2. Fleet Foxes -- Fleet Foxes & Sun Giant EP
Much ink has already been spilled (does that metaphor still work online?) on the fantastic surprise that is sitting down and listening to Fleet Foxes beginning to end. You don't need to see its cover (or the equally great EP's) to feel yourself transported back in time, to a place medieval and earthy and pastoral ... yet with electric guitars. (You know, like Oregon.) The thick harmonies and diverse instrumentation blend perfectly for a musical experience unexpected and unprecedented. It is one thing to be good; it is another to change the shape of popular music for the foreseeable future. (Their phenomenal performance on Saturday Night Live can only have helped them in this regard.) Few would have imagined music like Fleet Foxes' making waves in 2008, but their flag is planted and we can expect the trendy followers to be showing up soon enough. For now, before someone else comes along and ruins it, we can enjoy Fleet Foxes' songs for what they are: powerful, prescient, groovy ballads that sweep us away to another world.

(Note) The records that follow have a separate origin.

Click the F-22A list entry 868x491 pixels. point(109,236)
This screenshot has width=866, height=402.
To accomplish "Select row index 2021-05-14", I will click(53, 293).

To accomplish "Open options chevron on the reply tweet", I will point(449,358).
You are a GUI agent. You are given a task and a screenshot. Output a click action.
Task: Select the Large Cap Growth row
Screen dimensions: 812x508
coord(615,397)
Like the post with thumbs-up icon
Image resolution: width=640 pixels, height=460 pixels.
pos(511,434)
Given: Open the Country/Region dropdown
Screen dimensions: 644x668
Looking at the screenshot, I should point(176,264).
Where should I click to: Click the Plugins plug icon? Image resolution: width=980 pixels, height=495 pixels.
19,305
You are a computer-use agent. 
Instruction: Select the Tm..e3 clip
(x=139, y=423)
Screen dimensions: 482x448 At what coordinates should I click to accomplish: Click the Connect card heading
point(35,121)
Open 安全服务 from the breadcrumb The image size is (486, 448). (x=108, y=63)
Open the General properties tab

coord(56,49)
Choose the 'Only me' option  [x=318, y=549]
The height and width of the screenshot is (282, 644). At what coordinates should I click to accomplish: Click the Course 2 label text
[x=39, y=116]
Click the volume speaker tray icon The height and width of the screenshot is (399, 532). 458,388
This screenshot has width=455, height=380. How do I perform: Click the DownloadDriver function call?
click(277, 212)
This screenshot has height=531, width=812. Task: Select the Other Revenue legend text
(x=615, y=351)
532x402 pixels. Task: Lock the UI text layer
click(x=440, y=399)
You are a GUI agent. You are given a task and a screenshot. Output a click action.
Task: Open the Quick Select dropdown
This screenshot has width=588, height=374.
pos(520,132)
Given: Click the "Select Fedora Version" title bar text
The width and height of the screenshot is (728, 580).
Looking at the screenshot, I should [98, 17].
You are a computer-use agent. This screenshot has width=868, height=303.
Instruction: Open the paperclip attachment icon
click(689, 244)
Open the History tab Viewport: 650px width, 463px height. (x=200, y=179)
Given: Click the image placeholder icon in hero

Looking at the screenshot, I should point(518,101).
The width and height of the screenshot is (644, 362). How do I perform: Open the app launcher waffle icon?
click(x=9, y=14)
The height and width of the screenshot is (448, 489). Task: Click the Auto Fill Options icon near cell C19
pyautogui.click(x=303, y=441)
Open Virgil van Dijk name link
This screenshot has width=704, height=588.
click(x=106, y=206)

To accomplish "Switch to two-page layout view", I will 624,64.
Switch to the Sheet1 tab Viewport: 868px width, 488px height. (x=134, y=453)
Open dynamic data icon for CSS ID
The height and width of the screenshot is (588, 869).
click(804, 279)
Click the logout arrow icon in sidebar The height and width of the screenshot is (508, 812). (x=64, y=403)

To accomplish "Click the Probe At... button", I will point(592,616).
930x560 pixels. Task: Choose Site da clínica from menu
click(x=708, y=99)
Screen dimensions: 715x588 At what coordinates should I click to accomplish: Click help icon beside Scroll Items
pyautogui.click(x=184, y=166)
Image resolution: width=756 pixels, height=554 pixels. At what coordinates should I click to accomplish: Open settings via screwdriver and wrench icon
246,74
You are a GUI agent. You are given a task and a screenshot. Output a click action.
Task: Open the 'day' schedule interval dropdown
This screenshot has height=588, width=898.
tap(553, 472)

1. Bonnie "Prince" Billy -- Lie Down in the Light
I do not believe that anything, music included, can be properly assessed or engaged in a vacuum; even albums are part of a story. Thus it is not possible to understand the achievement of Radiohead's Kid A apart from what led up to it, particularly the universally acclaimed masterpiece that was its predecessor, OK Computer. On the other hand, I wonder if fresh ears can offer an alternative perspective when approaching greatness that has become so routine, so expected, that its wonder has lost its original shine. Thus do I come to Bonnie "Prince" Billy's Lie Down in the Light: it is my first album by, and hence my introduction to, the music of Will Oldham. So it is possible that my reaction to and appraisal of his most recent work is not complete or fully informed, precisely because I do not know its place in the "story." However: regardless of the extent to which I need to go back and fill in the pieces -- a task I am already in the process of completing! -- I can testify that Lie Down in the Light is without a doubt the best album I have heard from 2008. Twelve songs of heartfelt precision, spiritual vulnerability, musical honesty, virtuoso performances, perfect pacing, ideal diversity, glorious crescendoes, enveloping quietness, and endless depth. Beautiful and sad and funny and truthful. In other words, a masterpiece.